The Climate Registry (TCR)* is a membership organization whose goal is setting consistent and transparent standards to calculate, verify and publicly report GHG emissions into a single registry. TCR members have access to TCR's online inventory tool, the Climate Registry Information System (CRIS). TCR accepts inventory reports only for municipal operations, not for community-wide emissions, and requires local government members to use the LGOP to inventory and report their emissions. TCR specifies certain reporting requirements for the LGOP; in particular, TCR requires the most rigorous calculation methodologies, and has the highest standards for data quality.

TCR offers two forms of membership: Reporting member and Climate Registered™ member.

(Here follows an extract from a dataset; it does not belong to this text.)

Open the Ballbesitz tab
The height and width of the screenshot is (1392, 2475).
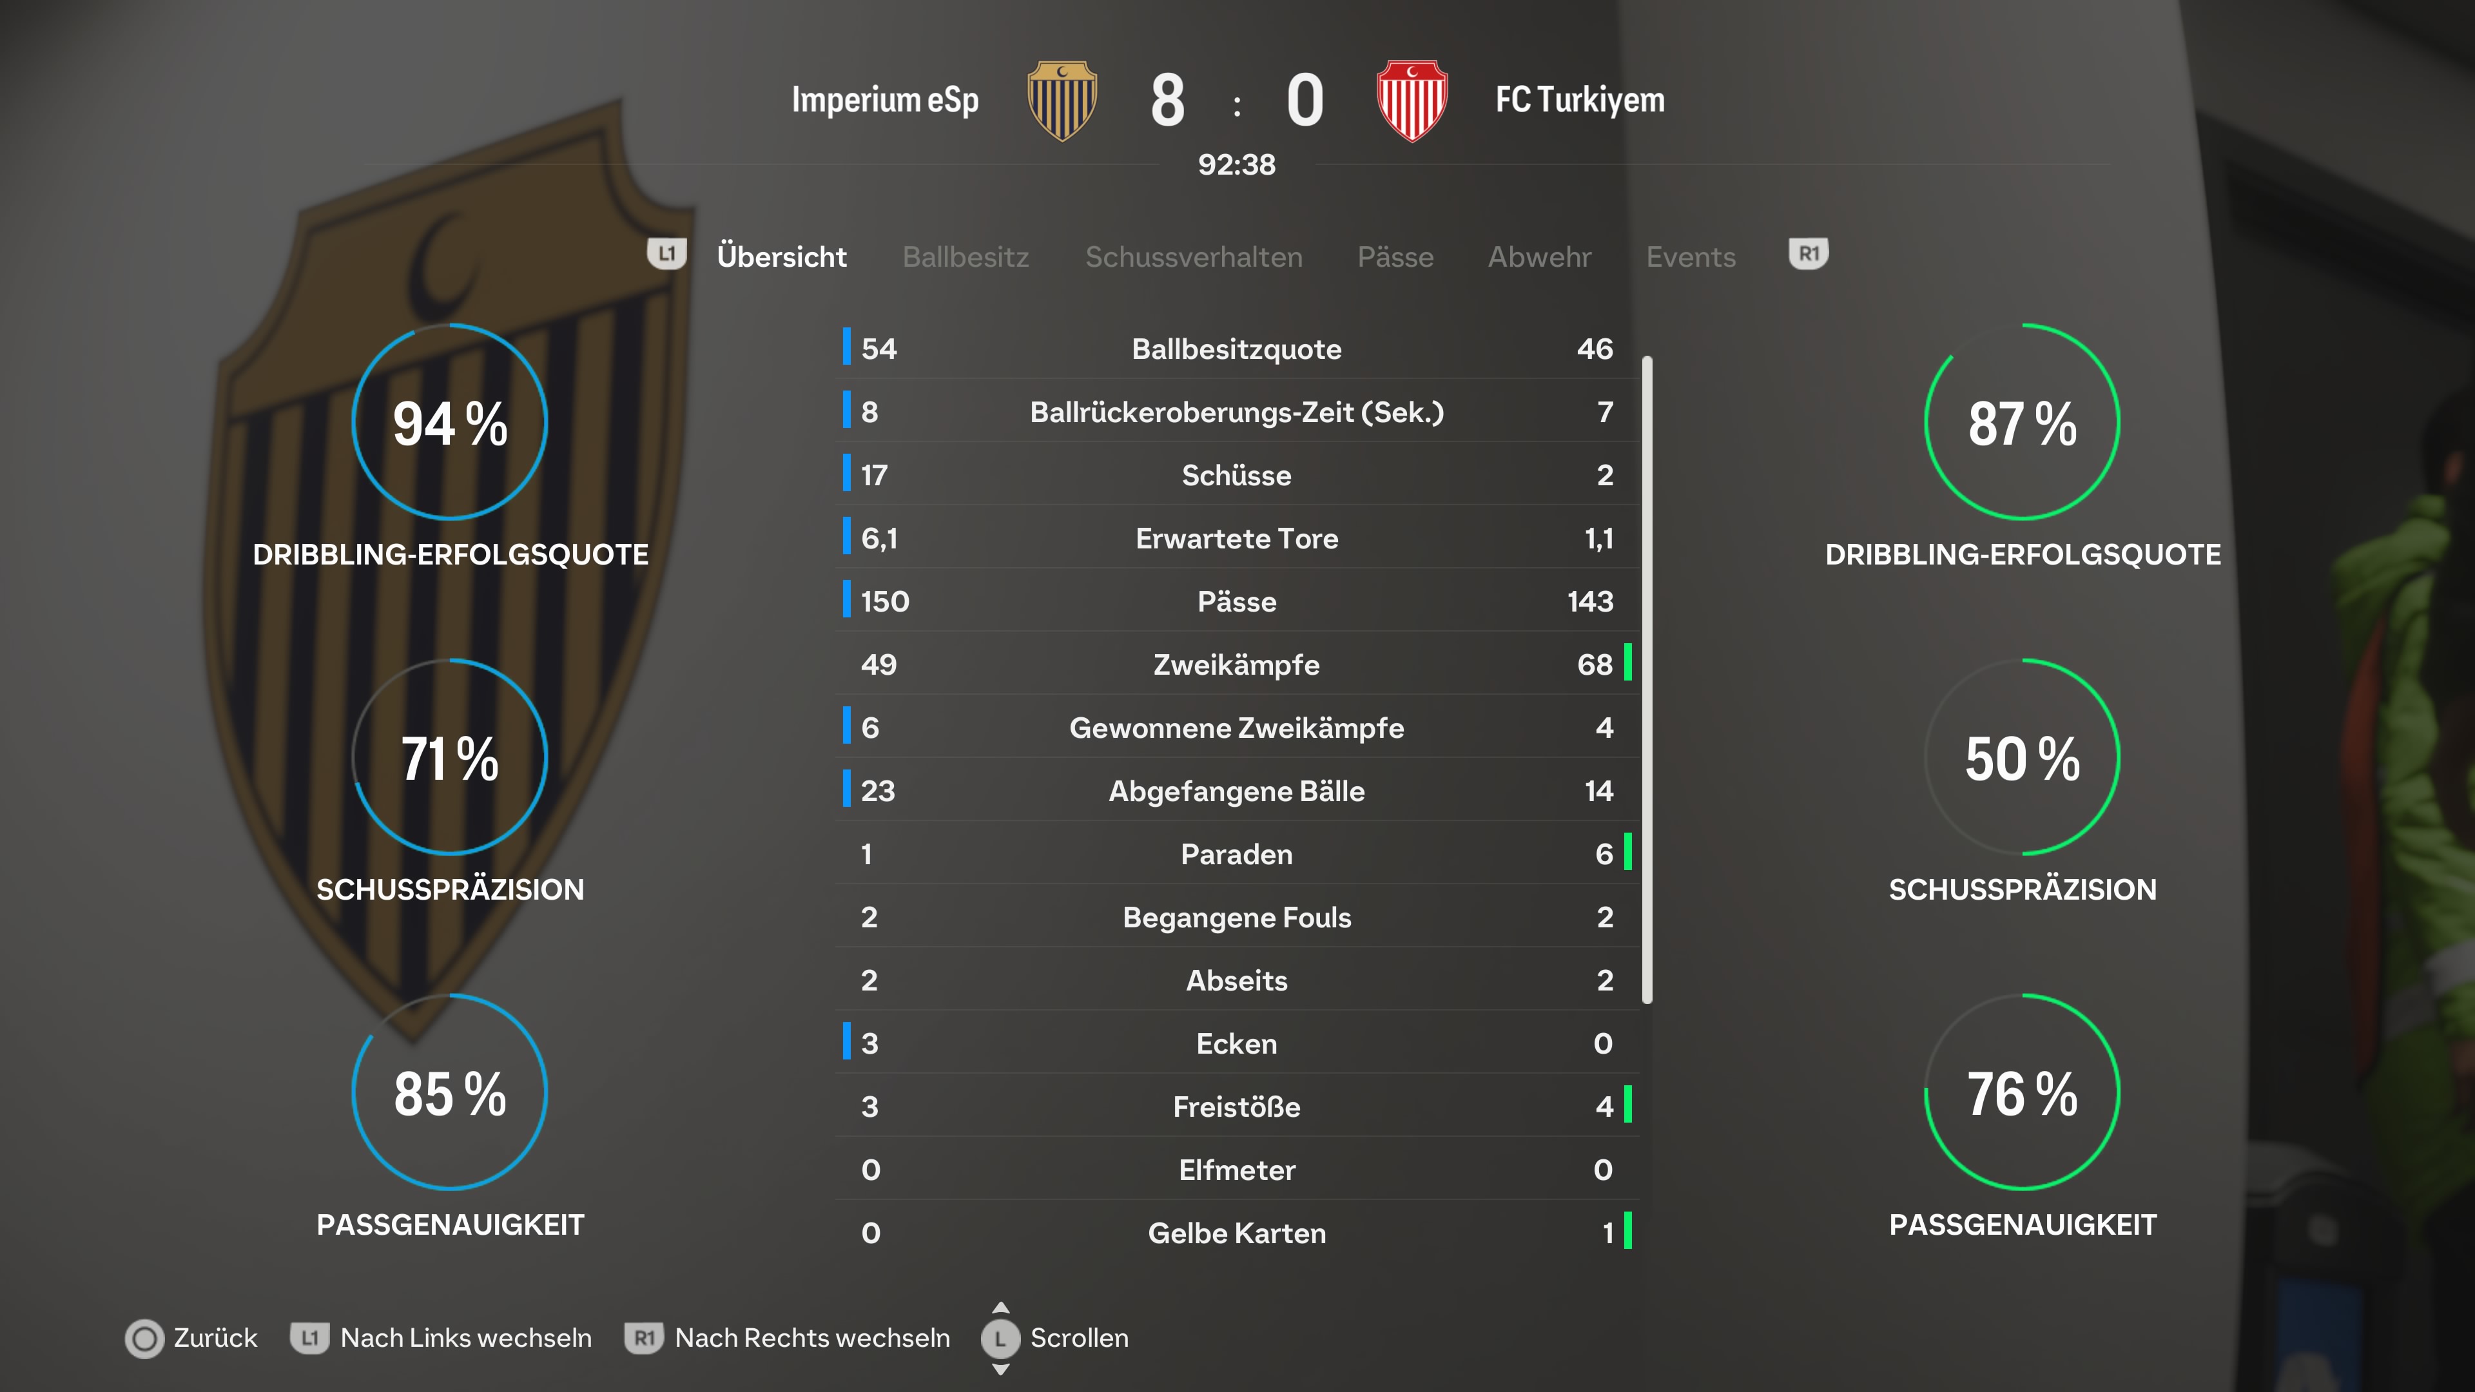coord(966,256)
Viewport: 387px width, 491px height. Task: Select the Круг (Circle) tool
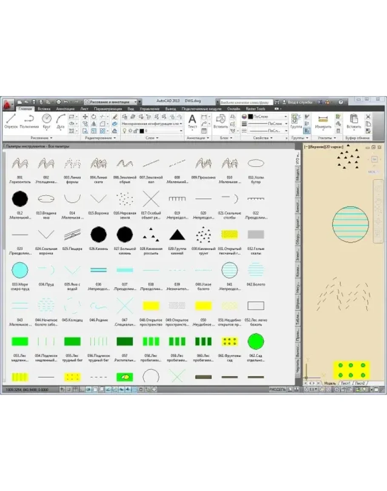(x=46, y=120)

Reporting members are not required to have their inventories verified by third parties. Verification is required to achieve the Climate Registered™ designation and is performed at the Climate Registered™ member's expense. TCR makes all verified inventories of Climate Registered™ members public. TCR does not make unverified reports (i.e., those of reporting members) public. Reporting members may, however, download inventory reports produced by CRIS and make them public. Climate Registered™ members may apply for three higher Climate Registered™ levels after achieving specific emissions-reduction criteria. TCR membership fees for governments range from $450 to $5000.

An inventory that meets TCR's LGOP reporting requirements would also meet ICLEI's comprehensive report requirements for a municipal operations inventory, except that the ICLEI comprehensive report requires inclusion of Scope 3 employee-commute emissions (which are not required by TCR).

ICLEIs ClearPath

ClearPath is the next generation of ICLEI's online software for local governments, replacing the CACP tool that you may be familiar with. ClearPath offers a powerful and integrated cloud-based platform that allows the user to visualize current and future emissions, and easily carry out sophisticated analysis to determine the right mix of policies to meet emissions reduction goals. ClearPath* is available to ICLEI* members, universities, consultants, as well as non-member local governments in the United States on a trial basis.

Climate and Air Pollution Planning Assistant (CAPPA)

The Climate and Air Pollution Planning Assistant (CAPPA)* is a tool developed by ICLEI to help local entities prioritize measures for reducing GHG emissions. Developed with funding from EPA, CAPPA is freely available to the public. Users must register with ICLEI (but need not join the organization) to receive the free download. CAPPA is designed to complement CACP 2009, using the CACP 2009 inventory results as a baseline for building an action plan and weighing options, but the software can also accept results from other inventory programs.